Create a file src/app/page.tsx and add the following code:

'use client';
import {
LiveKitRoom,
RoomAudioRenderer,
useLocalParticipant,
} from '@livekit/components-react';
import { useState } from "react";
export default () => {
const [token, setToken] = useState<string | null>(null);
const [url, setUrl] = useState<string | null>(null);
return (
<>
<main>
{token === null ? (<button onClick={async () => {
const {accessToken, url} = await fetch('/api/token').then(res => res.json());
setToken(accessToken);
setUrl(url);
}}>Connect</button>) : (
<LiveKitRoom
token={token}
serverUrl={url}
connectOptions={{autoSubscribe: true}}
>
<ActiveRoom />
</LiveKitRoom>
)}
</main>
</>
);
};
const ActiveRoom = () => {
const { localParticipant, isMicrophoneEnabled } = useLocalParticipant();
return (
<>
<RoomAudioRenderer />
<button onClick={() => {
localParticipant?.setMicrophoneEnabled(!isMicrophoneEnabled)
}}>Toggle Microphone</button>
<div>Audio Enabled: { isMicrophoneEnabled ? 'Unmuted' : 'Muted' }</div>
</>
);
};

This sets up the main page component that renders the VideoConference UI.

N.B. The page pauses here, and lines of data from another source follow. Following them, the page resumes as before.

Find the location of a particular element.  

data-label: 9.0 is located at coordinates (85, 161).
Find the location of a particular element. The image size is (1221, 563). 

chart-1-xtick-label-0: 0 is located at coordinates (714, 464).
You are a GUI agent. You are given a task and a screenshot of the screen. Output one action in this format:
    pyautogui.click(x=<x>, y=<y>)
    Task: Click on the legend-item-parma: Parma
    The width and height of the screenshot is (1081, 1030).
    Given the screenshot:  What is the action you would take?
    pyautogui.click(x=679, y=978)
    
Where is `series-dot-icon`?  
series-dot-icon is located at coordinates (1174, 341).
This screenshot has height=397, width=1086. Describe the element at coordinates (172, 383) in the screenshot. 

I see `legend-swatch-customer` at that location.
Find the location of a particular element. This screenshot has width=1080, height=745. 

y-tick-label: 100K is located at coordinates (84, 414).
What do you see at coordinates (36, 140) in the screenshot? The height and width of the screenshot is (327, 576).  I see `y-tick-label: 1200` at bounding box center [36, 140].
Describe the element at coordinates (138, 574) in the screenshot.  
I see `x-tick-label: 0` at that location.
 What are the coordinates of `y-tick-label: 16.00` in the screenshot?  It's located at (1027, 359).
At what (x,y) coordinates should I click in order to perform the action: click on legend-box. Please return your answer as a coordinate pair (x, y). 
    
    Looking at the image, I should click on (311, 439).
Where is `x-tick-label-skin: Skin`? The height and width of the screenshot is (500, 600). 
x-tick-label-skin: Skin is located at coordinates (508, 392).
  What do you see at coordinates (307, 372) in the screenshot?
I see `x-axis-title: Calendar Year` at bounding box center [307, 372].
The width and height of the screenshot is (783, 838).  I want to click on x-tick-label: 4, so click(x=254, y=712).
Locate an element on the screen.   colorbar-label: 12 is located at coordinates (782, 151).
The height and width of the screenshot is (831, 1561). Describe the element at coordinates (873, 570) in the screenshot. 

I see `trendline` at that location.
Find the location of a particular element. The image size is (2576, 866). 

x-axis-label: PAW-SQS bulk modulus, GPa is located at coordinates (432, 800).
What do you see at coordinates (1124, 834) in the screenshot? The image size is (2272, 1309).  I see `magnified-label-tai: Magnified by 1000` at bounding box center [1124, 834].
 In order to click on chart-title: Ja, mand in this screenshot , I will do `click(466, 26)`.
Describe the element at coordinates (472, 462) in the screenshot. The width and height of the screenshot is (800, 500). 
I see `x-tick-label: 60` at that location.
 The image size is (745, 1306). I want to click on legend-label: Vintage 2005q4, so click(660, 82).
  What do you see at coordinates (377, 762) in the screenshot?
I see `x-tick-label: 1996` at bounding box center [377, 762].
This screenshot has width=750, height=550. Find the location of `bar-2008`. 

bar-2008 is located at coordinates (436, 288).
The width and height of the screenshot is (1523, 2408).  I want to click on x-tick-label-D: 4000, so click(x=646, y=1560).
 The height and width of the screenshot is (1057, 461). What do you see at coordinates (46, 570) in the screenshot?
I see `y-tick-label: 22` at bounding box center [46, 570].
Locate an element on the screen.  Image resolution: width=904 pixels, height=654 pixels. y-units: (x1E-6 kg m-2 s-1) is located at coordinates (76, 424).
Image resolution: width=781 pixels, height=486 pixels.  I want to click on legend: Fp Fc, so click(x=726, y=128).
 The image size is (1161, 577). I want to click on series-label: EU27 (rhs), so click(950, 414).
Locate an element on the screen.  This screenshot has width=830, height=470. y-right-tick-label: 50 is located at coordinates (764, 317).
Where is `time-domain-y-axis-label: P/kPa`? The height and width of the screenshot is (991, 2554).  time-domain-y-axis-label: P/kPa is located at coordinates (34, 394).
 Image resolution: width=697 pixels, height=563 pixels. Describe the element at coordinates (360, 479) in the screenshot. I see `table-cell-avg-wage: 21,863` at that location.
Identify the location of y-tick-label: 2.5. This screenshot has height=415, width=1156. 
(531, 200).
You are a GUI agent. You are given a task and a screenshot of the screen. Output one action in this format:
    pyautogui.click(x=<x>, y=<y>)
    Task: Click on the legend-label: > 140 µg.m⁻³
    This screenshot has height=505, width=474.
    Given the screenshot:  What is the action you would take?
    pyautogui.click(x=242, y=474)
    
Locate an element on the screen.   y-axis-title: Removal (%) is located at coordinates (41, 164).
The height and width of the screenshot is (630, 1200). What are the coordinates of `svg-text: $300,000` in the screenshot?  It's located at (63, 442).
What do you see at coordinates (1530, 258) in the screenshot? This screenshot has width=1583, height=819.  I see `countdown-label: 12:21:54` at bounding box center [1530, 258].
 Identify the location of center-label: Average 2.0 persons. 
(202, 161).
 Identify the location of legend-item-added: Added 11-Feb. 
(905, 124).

7. Run the frontend application

In your terminal, run:

npm run dev

This starts the app on localhost:3000.

8. Talk with the AI-powered agent

Once you have the server agent and frontend application up and running, you can start talking to the agent, asking questions, or discussing any topic you'd like. When you join a room through the web UI, an agent job request is automatically sent to your worker. The worker accepts the job, and an AI-powered agent joins the room, ready to engage in conversation. The agent will listen for your voice, process your speech using Deepgram's speech-to-text (STT) technology, generate responses with OpenAI's advanced language models, and reply to you verbally using the text-to-speech (TTS) service from ElevenLabs.